--- begin Data for this exercise ---

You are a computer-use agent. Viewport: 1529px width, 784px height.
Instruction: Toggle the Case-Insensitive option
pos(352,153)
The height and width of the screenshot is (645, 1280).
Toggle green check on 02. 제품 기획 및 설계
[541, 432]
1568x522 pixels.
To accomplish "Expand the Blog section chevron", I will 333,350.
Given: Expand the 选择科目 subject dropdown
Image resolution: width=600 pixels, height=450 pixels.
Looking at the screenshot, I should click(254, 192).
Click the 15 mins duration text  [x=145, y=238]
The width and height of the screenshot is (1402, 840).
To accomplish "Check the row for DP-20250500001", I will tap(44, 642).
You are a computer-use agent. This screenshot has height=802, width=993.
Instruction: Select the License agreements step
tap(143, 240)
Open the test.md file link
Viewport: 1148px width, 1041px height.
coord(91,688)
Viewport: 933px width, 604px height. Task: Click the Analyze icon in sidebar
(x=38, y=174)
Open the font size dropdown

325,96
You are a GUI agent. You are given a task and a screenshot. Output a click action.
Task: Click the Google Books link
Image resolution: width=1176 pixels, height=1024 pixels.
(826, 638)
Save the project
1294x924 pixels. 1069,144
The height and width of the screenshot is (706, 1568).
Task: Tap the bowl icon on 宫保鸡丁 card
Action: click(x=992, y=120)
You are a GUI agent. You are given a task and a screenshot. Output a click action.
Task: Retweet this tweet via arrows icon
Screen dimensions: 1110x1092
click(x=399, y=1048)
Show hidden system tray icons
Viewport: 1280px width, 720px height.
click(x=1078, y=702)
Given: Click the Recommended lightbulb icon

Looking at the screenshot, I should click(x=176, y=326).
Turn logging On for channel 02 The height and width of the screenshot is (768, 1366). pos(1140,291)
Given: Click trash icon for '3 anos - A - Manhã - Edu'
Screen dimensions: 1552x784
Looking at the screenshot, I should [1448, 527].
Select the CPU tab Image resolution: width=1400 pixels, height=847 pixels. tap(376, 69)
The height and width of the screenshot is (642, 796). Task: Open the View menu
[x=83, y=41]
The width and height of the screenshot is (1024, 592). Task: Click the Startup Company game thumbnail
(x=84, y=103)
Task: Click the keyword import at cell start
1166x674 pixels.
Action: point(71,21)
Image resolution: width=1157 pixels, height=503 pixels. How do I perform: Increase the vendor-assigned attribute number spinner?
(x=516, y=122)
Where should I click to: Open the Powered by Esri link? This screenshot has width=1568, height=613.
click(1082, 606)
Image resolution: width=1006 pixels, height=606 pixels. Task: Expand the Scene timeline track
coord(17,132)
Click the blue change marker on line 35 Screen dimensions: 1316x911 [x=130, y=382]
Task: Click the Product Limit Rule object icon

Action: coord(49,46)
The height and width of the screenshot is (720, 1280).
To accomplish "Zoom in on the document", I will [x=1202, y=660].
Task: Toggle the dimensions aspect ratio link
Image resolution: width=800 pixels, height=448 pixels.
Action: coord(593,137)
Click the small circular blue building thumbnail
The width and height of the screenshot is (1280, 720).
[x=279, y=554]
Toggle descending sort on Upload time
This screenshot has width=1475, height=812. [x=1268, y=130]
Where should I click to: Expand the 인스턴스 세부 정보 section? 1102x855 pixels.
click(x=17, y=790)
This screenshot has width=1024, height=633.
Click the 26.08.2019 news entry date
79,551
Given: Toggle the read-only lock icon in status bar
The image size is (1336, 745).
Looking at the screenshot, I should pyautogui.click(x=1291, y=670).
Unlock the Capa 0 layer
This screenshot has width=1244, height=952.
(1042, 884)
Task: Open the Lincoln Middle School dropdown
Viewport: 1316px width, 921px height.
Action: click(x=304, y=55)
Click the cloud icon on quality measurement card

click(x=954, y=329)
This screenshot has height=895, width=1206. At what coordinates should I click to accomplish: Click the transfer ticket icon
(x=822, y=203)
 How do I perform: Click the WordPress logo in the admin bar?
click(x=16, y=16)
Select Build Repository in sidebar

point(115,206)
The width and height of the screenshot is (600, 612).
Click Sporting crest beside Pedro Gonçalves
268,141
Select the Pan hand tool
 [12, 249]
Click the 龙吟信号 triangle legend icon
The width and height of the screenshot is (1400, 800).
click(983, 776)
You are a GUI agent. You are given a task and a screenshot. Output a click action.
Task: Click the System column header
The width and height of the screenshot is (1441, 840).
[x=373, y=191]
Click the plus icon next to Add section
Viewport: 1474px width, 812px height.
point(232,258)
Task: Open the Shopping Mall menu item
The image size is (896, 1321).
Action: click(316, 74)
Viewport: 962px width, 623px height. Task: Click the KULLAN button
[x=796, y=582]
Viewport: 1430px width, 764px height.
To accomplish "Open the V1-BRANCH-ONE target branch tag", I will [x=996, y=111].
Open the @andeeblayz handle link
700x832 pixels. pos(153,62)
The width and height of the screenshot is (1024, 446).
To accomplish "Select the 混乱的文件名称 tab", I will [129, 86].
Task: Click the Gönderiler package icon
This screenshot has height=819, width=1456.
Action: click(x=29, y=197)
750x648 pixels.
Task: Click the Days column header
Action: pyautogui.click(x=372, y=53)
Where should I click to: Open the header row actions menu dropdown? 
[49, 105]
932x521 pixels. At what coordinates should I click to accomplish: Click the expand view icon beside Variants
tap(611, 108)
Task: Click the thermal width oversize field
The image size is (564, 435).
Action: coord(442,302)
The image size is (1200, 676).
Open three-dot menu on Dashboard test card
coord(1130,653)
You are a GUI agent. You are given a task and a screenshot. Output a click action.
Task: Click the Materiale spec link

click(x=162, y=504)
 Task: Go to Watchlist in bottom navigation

--- end Data for this exercise ---

> **What you will do**
Quote the data above word for word, covering the stretch from its very start through the line containing "Click the 15".

> **Task response**
You are a computer-use agent. Viewport: 1529px width, 784px height.
Instruction: Toggle the Case-Insensitive option
pos(352,153)
The height and width of the screenshot is (645, 1280).
Toggle green check on 02. 제품 기획 및 설계
[541, 432]
1568x522 pixels.
To accomplish "Expand the Blog section chevron", I will 333,350.
Given: Expand the 选择科目 subject dropdown
Image resolution: width=600 pixels, height=450 pixels.
Looking at the screenshot, I should click(254, 192).
Click the 15 mins duration text  [x=145, y=238]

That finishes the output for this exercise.